After moving back to Toronto, Chiblow got a role in Children of God, a musical by Corey Payette about an Oji-Cree family whose children were taken away to residential school in Northern Ontario.
“Doing an Indigenous musical about residential schools to mostly non-Indigenous audiences has been really educational, really life changing,” he said.

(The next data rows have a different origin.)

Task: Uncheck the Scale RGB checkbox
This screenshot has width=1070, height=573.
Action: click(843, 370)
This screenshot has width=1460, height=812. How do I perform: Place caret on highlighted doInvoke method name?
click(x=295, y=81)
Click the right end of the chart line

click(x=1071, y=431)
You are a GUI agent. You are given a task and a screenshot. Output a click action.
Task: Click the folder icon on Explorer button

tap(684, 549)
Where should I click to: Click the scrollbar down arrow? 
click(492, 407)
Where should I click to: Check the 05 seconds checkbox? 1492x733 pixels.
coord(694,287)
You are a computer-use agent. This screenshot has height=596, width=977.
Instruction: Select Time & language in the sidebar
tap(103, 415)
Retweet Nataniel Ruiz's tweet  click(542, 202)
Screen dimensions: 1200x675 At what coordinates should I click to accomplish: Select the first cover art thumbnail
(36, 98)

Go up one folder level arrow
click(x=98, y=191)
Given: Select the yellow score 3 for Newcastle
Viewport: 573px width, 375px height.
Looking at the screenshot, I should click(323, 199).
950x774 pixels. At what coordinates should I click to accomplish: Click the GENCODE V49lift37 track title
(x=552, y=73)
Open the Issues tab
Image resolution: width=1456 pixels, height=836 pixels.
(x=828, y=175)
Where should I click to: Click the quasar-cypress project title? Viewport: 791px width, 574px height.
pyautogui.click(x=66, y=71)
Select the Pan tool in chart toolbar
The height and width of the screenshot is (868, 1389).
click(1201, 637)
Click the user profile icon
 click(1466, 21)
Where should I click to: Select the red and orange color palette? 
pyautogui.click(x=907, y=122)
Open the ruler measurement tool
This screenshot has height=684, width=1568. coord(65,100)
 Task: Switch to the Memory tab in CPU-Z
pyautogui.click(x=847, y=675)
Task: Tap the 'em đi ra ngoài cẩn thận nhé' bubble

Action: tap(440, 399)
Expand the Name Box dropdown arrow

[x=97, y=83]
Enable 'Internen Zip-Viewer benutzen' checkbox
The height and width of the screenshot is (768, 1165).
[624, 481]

Awareness and understanding
Encouraging people to understand Indigenous issues through their own lived experiences is a goal for the podcast, said Chiblow.
“I feel like people in Canada are very afraid to say the word colonization or to even throw in the word Indigenous,” said Chiblow.
He said he hopes having people listen to him and his guests speak about their Indigeneity and how that relates to their experiences within the musical theatre world, will help raise awareness of the issues they face.
He’s been recording interviews with friends and colleagues over Zoom and editing the episodes on his own while his performance contracts continue to be pushed back due to the pandemic.
While at least half of the guests are Indigenous, actors from other backgrounds are included as well. He said the podcast is also themed around teachings of the medicine wheel.
“As humans are needed to complete the circle, we’re all equal in the circle and we’ll have a place in the circle,” said Chiblow.
“And unfortunately with colonization, obviously the circle is really unbalanced.”
By bringing in other guests to share their perspectives and experiences, he aims to bring balance to the circle while elevating Indigenous voices.
The podcast is available on Soundcloud and there will be episodes released weekly until Aug. 15.